Records for this exercise:
-- Opening Marker --
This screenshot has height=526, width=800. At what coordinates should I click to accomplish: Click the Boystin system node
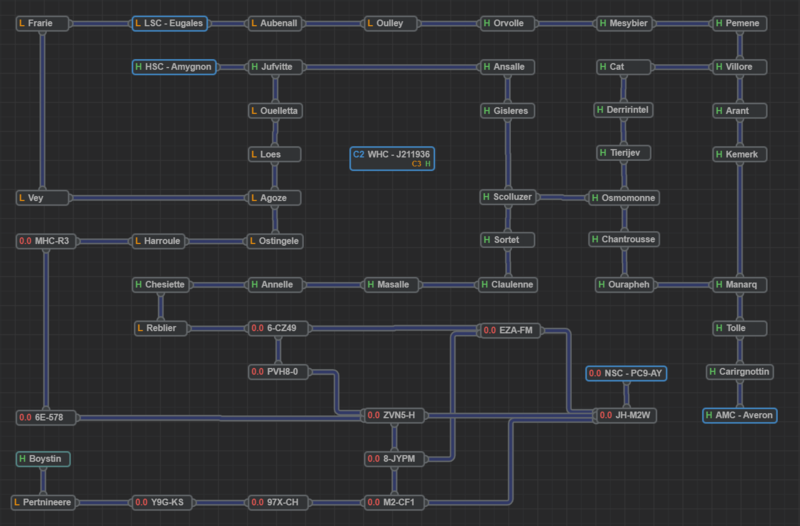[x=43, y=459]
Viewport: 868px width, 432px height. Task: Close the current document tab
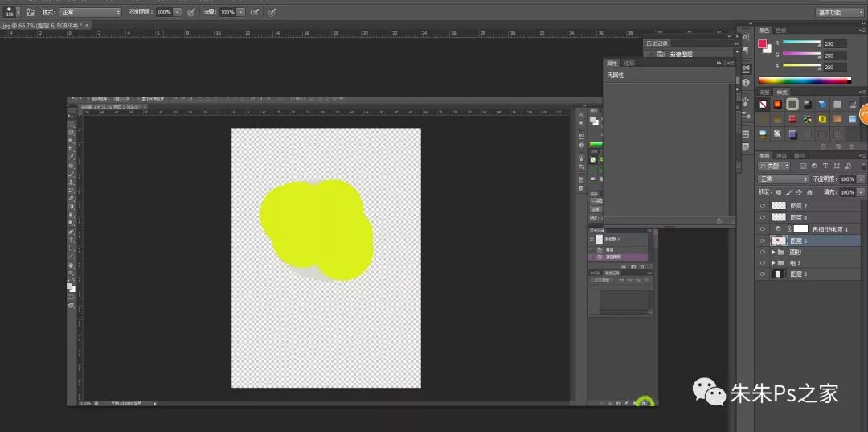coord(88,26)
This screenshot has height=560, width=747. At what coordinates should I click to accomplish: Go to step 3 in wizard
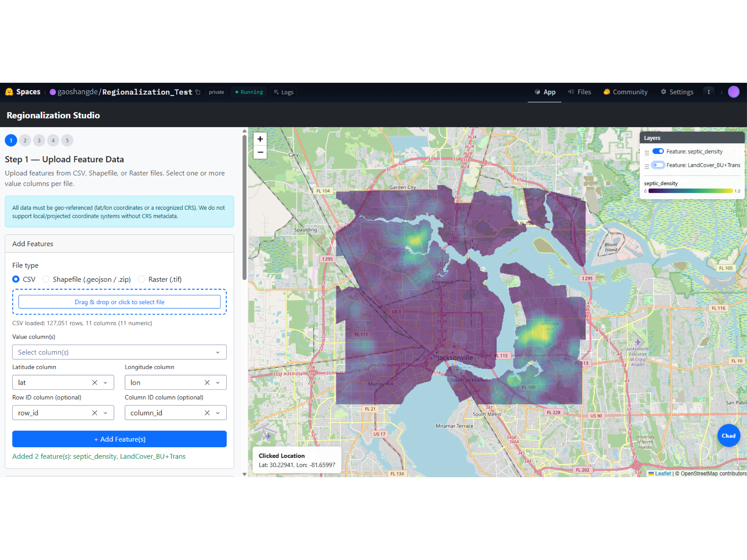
-- Closing Marker --
-- Opening Marker --
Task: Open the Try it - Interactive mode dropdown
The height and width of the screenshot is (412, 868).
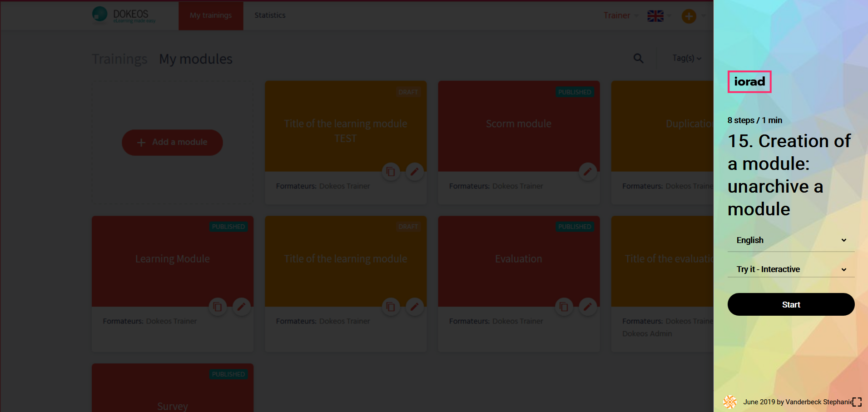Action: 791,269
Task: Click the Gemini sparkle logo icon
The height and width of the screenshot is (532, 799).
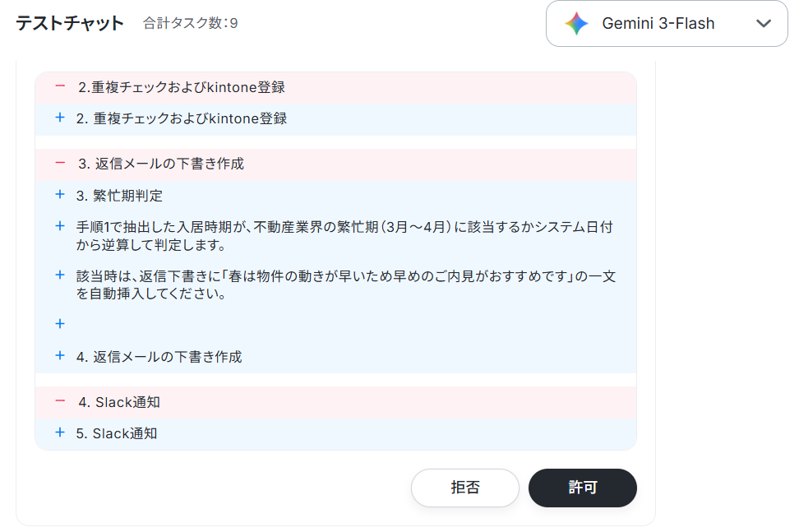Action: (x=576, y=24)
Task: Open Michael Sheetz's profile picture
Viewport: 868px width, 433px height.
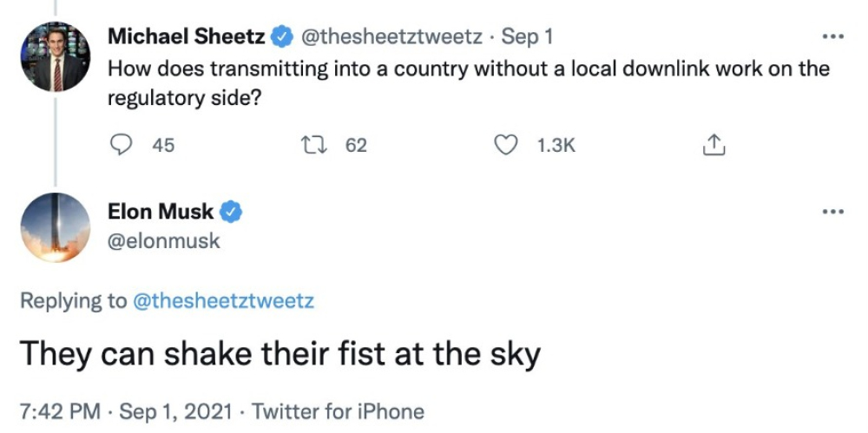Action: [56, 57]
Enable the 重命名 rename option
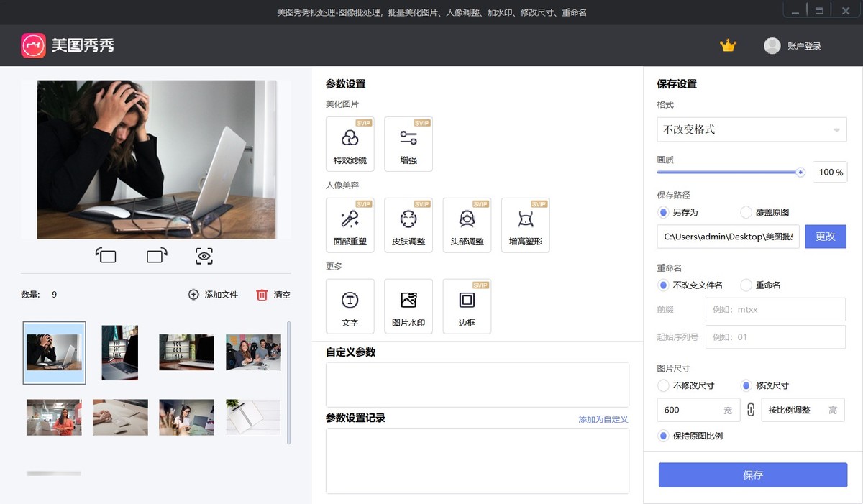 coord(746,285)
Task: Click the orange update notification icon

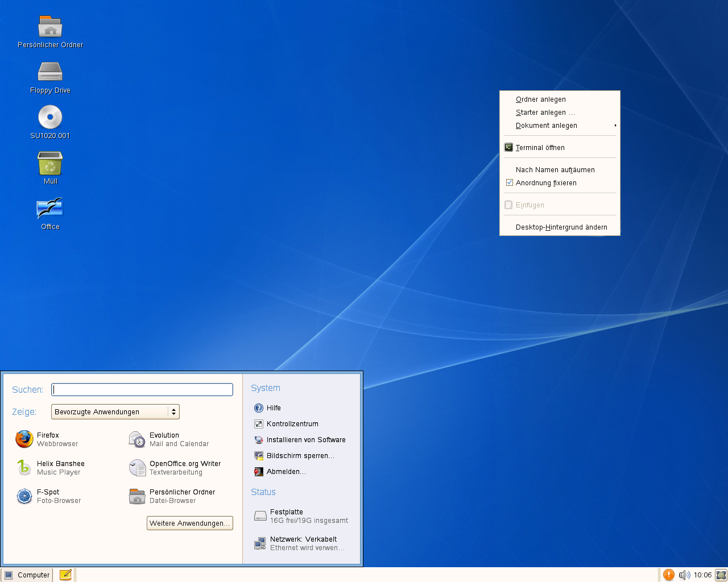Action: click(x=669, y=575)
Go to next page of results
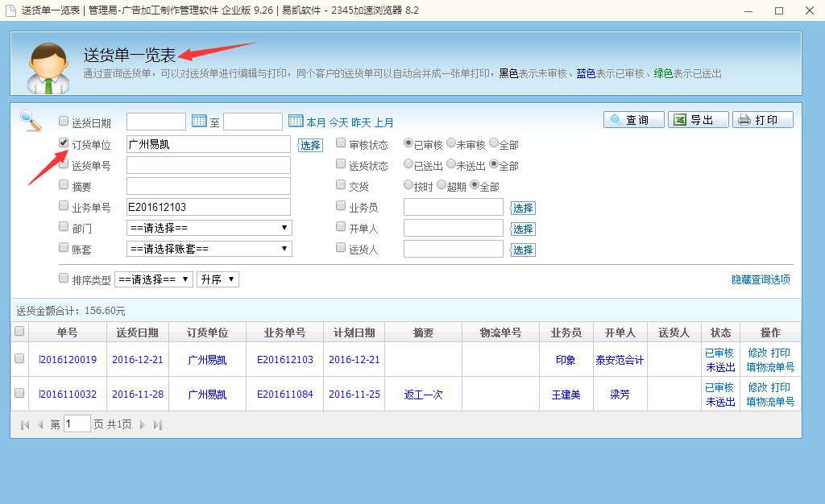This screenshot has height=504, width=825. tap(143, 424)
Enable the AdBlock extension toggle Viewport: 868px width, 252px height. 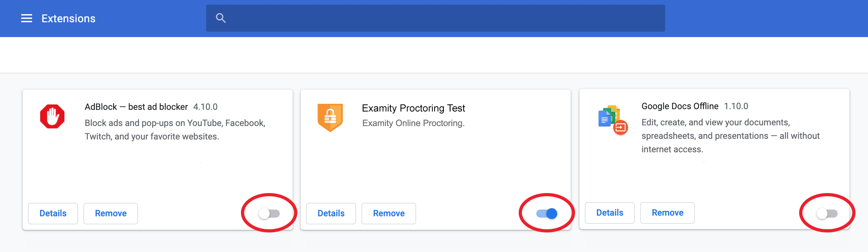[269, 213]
-- Closing Marker --
Work to complete: After locating the line containing "This screenshot has height=526, width=800." in the entries above, return it and every line after it exactly, ending at the line containing "This screenshot has height=560, width=747.", without pictures.

Task output:
This screenshot has height=526, width=800. At what coordinates should I click to accomplish: Click the Boystin system node
[x=43, y=459]
Viewport: 868px width, 432px height. Task: Close the current document tab
coord(88,26)
This screenshot has height=560, width=747. At what coordinates should I click to accomplish: Go to step 3 in wizard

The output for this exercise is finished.